Basically, I have a mutable object in Java and its state is both accessed and modified by several methods of a certain class. The data stored in the object is also used by another class, but the difference is that the second class should not be allowed to modify the data, just to use it.

In C++, I would normally just pass a const reference to the object at hand, but I realize that there is no direct equivalent in Java.

Just to clarify, the following code snippet shows what I have in mind:

public interface Figure
{
    void onSizeChanged(SizeInfo info);
    void draw();
}
public class FigureView extends View
{
    private Figure figure;
    private SizeInfo sizeInfo;

    ...

    public void onResize()
    {
        //Modify the state of sizeInfo, then pass it to the figure.
        figure.onSizeChanged(sizeInfo);
    }
}

Let's say that SizeInfo is a large object, so I don't want to make a memberwise copy, but just pass it by reference. The code above succeeds in allowing any Figure to access the data of the SizeInfo object, but it also allows the Figure to modify the object. Errors caused by such behavior may be hard to track, so I want to pass an 'immutable reference' to the SizeInfo .
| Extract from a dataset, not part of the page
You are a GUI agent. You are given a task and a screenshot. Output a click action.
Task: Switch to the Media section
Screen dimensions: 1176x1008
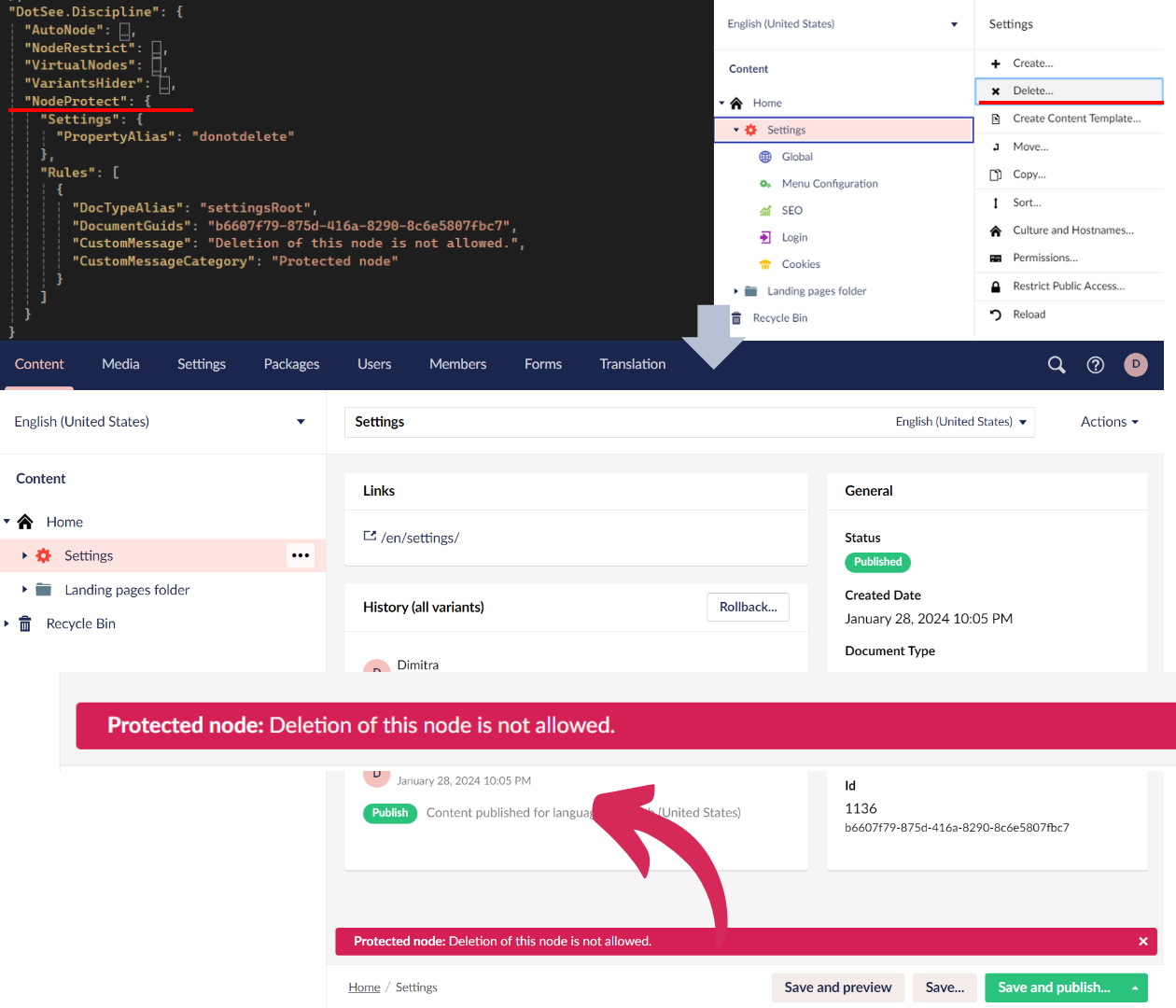pos(120,364)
The best solution I have found so far is to create an non-static inner class of SizeInfo which only consists of getters:

public class SizeInfo
{
    //These represent the large set of data inside the class.
    private long foo;
    private double bar;
    private Export mExport = new Export();

    //Setters (only available if you have a direct reference to SizeInfo):
    public void incrementFoo()
    {
        foo++;
    }
    public void setBar(double bar)
    {
        this.bar = bar;
    }

    //SizeInfo getters:
    public long getFoo()
    {
        return foo;
    }
    public double getBar()
    {
        return bar;
    }
    public double getBaz()
    {
        return bar * foo;
    }

    //A non-static inner class:
    public class Export
    {
        public long getFoo() { return foo; }
        public double getBar() { return bar; }
        public double getBaz() { return bar * foo; }
    }
    public Export export() { return mExport; }
}

With this code, you only have to change the method signature in Figure from onSizeChanged(SizeInfo) to onSizeChanged(SizeInfo.Export) and pass sizeInfo.export() to the method instead of sizeInfo to make it work as expected. This is very easy to use from the client side, but the code redundancy caused by having to repeat each getter twice is definitely not elegant. The alternative of placing the getters only in SizeInfo.Export and replacing each sizeInfo.getBaz() with sizeInfo.export().getBaz() is even worse. That is why I am looking for a more elegant approach.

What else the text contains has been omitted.